Cel ćwiczenia: Przepisz jako listę numerowaną wiersze rekordów od wiersza zawierającego „This screenshot has width=1344, height=896.” aż do wiersza zawierającego „point(403,98)”, łącznie z oboma. Pomiń puste wiersze.

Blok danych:
☆ ☆ ☆ ☆

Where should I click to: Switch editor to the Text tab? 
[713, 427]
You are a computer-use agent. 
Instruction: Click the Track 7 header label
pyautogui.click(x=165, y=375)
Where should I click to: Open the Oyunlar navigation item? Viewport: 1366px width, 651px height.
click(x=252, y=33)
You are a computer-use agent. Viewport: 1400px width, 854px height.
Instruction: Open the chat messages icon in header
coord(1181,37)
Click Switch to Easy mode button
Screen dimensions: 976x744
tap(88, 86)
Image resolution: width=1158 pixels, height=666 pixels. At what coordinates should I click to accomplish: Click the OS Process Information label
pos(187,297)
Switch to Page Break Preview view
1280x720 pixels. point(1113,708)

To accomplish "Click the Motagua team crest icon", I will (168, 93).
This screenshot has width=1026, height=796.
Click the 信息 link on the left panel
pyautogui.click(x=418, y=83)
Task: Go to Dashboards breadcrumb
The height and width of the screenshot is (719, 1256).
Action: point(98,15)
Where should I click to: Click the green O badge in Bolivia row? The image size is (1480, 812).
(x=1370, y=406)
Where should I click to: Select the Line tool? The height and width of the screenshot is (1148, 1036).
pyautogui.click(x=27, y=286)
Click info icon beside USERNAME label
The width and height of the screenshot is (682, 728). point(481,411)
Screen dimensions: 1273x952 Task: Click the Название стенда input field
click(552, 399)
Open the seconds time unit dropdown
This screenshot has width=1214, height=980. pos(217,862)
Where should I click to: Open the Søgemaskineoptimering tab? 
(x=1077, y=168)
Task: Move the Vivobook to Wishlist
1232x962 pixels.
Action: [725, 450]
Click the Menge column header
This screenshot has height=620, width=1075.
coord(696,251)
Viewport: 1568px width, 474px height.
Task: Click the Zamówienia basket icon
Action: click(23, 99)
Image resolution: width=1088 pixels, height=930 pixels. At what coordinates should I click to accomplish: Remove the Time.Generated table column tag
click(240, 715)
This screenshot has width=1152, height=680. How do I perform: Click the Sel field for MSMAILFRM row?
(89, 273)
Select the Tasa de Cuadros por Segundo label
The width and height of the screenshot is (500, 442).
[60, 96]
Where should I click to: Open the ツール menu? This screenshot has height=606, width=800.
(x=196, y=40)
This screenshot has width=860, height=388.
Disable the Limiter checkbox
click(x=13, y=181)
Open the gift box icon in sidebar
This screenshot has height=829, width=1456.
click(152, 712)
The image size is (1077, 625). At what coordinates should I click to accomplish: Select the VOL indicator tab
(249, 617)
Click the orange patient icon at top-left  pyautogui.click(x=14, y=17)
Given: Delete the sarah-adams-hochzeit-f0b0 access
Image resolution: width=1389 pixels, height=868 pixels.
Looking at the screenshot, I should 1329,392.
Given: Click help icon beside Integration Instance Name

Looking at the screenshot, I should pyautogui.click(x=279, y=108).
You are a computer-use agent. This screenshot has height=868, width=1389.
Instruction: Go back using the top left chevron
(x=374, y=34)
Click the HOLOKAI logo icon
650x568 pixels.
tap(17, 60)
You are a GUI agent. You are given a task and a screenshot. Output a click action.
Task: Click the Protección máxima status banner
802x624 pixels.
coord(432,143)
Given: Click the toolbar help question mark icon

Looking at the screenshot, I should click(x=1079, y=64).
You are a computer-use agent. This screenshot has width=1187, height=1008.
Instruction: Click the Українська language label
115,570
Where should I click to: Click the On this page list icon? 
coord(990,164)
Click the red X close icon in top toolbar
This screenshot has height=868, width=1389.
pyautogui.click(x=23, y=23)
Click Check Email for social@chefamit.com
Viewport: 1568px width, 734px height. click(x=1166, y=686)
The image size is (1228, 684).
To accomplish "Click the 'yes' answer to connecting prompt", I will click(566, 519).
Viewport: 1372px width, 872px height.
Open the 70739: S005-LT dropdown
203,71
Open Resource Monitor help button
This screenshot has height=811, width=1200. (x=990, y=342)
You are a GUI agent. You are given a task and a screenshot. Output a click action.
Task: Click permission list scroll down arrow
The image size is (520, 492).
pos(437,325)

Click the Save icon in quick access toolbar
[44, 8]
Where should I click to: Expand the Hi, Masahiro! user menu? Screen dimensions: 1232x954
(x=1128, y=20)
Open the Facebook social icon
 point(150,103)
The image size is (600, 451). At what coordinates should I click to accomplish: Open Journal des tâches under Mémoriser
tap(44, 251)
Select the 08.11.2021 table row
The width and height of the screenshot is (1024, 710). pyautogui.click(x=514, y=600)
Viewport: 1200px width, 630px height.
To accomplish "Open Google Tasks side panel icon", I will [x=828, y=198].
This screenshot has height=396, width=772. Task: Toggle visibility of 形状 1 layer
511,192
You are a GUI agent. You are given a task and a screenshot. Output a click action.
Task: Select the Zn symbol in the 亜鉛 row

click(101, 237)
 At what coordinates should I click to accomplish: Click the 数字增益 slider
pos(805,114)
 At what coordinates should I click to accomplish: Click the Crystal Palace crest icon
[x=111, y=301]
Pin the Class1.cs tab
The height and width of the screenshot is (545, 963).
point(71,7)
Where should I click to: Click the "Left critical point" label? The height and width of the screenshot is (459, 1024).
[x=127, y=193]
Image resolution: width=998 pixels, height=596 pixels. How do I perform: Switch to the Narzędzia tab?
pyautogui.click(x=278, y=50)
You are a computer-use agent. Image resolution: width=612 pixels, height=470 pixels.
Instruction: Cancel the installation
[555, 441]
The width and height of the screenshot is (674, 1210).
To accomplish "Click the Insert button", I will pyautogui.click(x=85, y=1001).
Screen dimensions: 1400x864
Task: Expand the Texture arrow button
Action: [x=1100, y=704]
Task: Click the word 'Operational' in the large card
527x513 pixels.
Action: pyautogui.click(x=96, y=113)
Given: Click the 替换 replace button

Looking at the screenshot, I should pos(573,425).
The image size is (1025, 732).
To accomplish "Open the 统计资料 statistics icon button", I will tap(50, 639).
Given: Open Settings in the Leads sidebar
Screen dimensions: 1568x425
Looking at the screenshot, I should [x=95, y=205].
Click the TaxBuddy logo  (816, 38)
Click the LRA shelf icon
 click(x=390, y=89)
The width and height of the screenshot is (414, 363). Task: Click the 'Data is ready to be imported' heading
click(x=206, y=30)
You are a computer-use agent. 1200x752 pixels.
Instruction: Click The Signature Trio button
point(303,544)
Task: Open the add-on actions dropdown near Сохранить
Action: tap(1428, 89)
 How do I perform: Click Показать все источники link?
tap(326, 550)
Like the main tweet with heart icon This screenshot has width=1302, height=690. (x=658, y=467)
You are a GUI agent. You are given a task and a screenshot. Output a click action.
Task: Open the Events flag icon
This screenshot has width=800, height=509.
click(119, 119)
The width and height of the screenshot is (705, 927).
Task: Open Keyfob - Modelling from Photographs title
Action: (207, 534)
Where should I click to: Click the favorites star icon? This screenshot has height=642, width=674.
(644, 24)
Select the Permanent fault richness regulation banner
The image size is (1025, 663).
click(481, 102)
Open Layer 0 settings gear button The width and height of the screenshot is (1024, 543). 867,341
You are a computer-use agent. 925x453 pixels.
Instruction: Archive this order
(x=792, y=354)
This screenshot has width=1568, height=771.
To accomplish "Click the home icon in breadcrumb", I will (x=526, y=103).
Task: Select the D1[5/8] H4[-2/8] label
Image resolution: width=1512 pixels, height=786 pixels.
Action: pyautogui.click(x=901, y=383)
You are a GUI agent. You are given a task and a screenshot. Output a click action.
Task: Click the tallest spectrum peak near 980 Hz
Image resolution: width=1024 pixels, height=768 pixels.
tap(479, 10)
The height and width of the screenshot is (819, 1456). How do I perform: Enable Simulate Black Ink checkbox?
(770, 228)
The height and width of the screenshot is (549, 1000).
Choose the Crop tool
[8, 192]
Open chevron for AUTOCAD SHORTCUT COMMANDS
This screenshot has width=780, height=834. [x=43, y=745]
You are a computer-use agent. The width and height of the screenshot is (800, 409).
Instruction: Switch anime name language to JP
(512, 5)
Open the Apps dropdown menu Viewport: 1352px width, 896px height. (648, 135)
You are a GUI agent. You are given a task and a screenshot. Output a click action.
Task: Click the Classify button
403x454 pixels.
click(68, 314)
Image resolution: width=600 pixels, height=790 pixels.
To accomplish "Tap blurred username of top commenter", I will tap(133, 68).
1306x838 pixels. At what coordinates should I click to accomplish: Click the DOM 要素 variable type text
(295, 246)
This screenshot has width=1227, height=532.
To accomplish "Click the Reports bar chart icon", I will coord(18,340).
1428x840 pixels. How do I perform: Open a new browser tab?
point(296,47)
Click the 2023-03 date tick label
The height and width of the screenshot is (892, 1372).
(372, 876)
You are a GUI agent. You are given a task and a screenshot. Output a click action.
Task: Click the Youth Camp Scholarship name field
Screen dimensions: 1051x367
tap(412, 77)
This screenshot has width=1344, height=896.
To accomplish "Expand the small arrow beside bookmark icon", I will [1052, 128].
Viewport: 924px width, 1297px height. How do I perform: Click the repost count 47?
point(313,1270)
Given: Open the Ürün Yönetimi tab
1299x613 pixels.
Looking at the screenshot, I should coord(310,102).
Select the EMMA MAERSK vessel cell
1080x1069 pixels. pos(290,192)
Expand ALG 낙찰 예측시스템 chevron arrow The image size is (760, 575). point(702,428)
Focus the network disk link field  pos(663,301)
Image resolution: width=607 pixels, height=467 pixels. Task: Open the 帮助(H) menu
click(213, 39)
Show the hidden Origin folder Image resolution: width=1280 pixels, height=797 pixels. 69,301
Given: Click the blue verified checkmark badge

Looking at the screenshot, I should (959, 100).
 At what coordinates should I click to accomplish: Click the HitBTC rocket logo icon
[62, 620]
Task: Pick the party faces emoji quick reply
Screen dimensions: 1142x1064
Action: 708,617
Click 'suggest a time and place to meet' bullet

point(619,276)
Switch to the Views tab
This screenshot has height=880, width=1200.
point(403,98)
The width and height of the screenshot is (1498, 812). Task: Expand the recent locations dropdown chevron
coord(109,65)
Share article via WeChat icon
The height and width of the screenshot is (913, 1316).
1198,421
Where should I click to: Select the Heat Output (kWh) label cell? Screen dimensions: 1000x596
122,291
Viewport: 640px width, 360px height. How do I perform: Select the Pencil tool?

☆ ☆ ☆ ☆

Wynik ćwiczenia:
1. This screenshot has width=1344, height=896.
2. To accomplish "Expand the small arrow beside bookmark icon", I will [1052, 128].
3. Viewport: 924px width, 1297px height. How do I perform: Click the repost count 47?
4. point(313,1270)
5. Given: Open the Ürün Yönetimi tab
6. 1299x613 pixels.
7. Looking at the screenshot, I should coord(310,102).
8. Select the EMMA MAERSK vessel cell
9. 1080x1069 pixels. pos(290,192)
10. Expand ALG 낙찰 예측시스템 chevron arrow The image size is (760, 575). point(702,428)
11. Focus the network disk link field  pos(663,301)
12. Image resolution: width=607 pixels, height=467 pixels. Task: Open the 帮助(H) menu
13. click(213, 39)
14. Show the hidden Origin folder Image resolution: width=1280 pixels, height=797 pixels. 69,301
15. Given: Click the blue verified checkmark badge
16. Looking at the screenshot, I should (959, 100).
17.  At what coordinates should I click to accomplish: Click the HitBTC rocket logo icon
18. [62, 620]
19. Task: Pick the party faces emoji quick reply
20. Screen dimensions: 1142x1064
21. Action: 708,617
22. Click 'suggest a time and place to meet' bullet
23. point(619,276)
24. Switch to the Views tab
25. This screenshot has height=880, width=1200.
26. point(403,98)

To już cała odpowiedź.